It’s a rivalry again.

With one long kick last season, Indiana’s Austin Starr not only cemented a Hoosier return to the postseason after 13 long years, but he made sure that the Indiana-Purdue football rivalry would stay alive. In recent years Purdue has made the rivalry even more one-sided than it once was. Before Starr’s kick, Purdue had won 9 of 10 against the Hoosiers, often in dominating fashion. The Hoosiers were galvanized to play 13 in honor of Hep, however, and rode a capacity crowd to victory over their fiercest rival.

In a way, I was a little envious when I left Memorial Stadium last fall. Seeing Indiana celebrate the return of the Bucket and a postseason bid is something Purdue has not done since going to the Rose Bowl. Sure, they were crappy bowl games both the Hoosiers and Boilers played in, but where we have come to take certain bowls for granted, Indiana was desperate for even a small measure of success. They deserved their celebration, and a part of me was happy for them.

That being said, they still have our Bucket. One thing Tiller has done is make sure that Purdue fans feel the Bucket is a right. Under his watch it has been in West Lafayette far longer than it has been in Bloomington, therefore it feels wrong when it is gone. Throughout the offseason I have wondered how often, if ever we have had the Shillelagh and the Cannon, but not the Bucket. Because of Indiana’s schedule they could go bowling again, but with November 22nd being coach Tiller’s final game in West Lafayette I have a hard time seeing the Bucket taking up a more permanent residence to the south.

Last Season for the Hoosiers

Purdue finished at 7-5, 3-5 in the Big Ten and it was a colossal disappointment.
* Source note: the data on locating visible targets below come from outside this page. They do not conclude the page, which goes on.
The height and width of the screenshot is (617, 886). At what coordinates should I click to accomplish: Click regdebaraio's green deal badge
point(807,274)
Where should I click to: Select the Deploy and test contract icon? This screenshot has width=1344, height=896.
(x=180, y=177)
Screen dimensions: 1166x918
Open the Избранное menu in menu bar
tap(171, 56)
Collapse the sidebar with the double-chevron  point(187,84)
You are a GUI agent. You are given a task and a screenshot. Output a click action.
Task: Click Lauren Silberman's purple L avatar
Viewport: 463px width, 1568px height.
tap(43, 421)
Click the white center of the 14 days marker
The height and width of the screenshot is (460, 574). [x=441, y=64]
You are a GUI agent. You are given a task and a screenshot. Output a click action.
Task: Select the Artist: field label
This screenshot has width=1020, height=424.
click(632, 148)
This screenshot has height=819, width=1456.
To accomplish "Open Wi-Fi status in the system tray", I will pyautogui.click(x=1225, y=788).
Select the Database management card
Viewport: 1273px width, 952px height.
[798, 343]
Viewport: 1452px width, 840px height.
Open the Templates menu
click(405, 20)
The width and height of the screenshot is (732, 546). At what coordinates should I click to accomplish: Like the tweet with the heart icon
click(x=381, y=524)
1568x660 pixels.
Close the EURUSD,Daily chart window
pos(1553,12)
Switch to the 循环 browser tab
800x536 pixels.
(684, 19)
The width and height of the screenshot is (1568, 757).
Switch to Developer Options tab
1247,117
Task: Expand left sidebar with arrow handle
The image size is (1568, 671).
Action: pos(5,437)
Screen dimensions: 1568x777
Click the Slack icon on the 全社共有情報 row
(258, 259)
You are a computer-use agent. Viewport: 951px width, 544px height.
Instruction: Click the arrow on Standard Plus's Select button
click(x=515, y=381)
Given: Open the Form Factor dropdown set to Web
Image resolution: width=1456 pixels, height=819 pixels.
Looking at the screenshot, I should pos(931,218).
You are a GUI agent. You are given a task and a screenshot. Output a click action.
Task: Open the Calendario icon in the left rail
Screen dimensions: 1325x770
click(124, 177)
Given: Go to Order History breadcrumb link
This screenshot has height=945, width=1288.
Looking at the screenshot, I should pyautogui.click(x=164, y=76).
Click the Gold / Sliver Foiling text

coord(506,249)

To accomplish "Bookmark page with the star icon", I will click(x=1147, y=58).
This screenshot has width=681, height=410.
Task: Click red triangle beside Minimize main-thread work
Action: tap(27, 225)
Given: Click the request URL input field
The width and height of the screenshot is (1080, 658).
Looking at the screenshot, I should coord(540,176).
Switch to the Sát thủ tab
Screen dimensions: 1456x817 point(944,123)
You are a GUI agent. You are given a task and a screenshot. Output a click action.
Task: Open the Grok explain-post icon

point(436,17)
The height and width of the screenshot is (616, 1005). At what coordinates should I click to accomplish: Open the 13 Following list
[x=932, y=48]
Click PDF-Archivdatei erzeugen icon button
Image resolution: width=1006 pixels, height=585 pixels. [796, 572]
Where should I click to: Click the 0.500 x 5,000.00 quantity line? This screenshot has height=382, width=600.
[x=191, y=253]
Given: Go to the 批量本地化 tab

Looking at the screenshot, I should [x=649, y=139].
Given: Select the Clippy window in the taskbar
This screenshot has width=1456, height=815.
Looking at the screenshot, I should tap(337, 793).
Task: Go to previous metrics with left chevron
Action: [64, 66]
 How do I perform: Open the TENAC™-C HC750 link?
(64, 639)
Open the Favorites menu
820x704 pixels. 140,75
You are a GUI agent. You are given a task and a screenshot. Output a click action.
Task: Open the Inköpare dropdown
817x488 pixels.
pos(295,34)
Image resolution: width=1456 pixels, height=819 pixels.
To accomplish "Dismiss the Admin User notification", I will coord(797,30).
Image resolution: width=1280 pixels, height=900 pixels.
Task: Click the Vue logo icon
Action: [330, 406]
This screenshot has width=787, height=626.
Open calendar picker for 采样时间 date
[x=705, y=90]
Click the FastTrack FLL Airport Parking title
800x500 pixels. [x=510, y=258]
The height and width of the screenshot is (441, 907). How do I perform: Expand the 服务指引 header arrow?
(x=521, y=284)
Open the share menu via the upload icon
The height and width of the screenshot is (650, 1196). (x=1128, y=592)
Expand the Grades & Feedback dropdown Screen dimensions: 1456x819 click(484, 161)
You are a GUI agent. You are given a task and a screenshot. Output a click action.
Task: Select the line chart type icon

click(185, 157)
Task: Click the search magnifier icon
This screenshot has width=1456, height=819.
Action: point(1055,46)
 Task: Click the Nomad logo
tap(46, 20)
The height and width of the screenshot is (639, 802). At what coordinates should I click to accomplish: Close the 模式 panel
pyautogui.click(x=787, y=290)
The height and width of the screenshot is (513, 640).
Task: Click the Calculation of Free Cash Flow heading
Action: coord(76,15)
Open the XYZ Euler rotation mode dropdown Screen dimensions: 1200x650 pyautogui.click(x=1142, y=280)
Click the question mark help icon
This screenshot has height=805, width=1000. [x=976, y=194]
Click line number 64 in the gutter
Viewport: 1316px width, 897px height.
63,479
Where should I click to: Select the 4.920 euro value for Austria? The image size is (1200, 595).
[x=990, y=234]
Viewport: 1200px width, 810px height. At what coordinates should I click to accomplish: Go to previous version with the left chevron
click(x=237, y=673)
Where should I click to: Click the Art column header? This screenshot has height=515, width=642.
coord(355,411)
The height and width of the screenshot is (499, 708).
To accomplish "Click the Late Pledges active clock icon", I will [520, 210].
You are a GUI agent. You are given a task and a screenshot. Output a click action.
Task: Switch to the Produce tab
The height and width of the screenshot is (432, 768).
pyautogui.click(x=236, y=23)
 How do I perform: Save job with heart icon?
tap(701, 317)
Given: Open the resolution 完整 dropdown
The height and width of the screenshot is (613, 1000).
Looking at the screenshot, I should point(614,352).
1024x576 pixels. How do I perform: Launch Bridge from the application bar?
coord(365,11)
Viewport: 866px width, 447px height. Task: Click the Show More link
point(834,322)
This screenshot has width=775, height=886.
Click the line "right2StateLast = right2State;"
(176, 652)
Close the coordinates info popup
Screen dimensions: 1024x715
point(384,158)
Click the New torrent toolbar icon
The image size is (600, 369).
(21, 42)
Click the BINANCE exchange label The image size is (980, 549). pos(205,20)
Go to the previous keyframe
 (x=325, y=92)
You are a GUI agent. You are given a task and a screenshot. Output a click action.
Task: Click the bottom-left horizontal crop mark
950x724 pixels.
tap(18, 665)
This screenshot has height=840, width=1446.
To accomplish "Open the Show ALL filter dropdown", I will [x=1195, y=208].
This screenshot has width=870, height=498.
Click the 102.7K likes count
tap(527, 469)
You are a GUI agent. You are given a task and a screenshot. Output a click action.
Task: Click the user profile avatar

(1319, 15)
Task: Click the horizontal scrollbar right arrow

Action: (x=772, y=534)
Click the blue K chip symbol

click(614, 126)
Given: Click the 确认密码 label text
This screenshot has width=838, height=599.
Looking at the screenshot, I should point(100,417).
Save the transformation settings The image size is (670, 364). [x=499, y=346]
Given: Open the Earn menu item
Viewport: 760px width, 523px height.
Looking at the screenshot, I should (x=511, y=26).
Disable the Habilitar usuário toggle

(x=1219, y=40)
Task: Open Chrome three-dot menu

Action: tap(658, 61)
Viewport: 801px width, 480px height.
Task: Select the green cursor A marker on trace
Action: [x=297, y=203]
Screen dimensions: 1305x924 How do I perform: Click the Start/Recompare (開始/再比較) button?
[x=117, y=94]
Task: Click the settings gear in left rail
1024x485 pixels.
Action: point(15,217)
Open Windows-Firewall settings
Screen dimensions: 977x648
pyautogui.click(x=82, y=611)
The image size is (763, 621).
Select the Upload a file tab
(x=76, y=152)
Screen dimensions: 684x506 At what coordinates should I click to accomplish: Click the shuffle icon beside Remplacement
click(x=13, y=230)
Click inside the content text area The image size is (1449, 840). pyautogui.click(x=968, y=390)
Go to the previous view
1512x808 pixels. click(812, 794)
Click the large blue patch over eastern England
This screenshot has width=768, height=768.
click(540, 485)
We beat Notre Dame, went to a bowl and won it, but the season was viewed as a failure. Indiana finished an identical 7-5, 3-5 in the conference and it was the best season in more than a decade. They rushed the field, tried to tear down the goal posts, and celebrated like they were heading to Pasadena.

The long-awaited trip to the Insight Bowl nearly didn’t happen. After the Hoosiers rode a weak early schedule to a 5-1 start, losses to Michigan State, Penn State, and Wisconsin brought them back to earth. The Hoosiers then beat Ball State to clinch preliminary bowl eligibility before Starr’s kick gave them their needed 7th win. Even with the loss, the Bucket game was one of the best I have ever attended. Like Purdue, however, the Hoosiers struggled against good teams. Indiana had a few wins over bowl-bound teams in Purdue and Ball State (making them the de facto Indiana state champion since Purdue beat Notre Dame?), but generally struggled against the really good with losses to Wisconsin, Penn State, and Illinois. The Penn State game was close at 36-31, and would have been Indiana’s biggest win in decades.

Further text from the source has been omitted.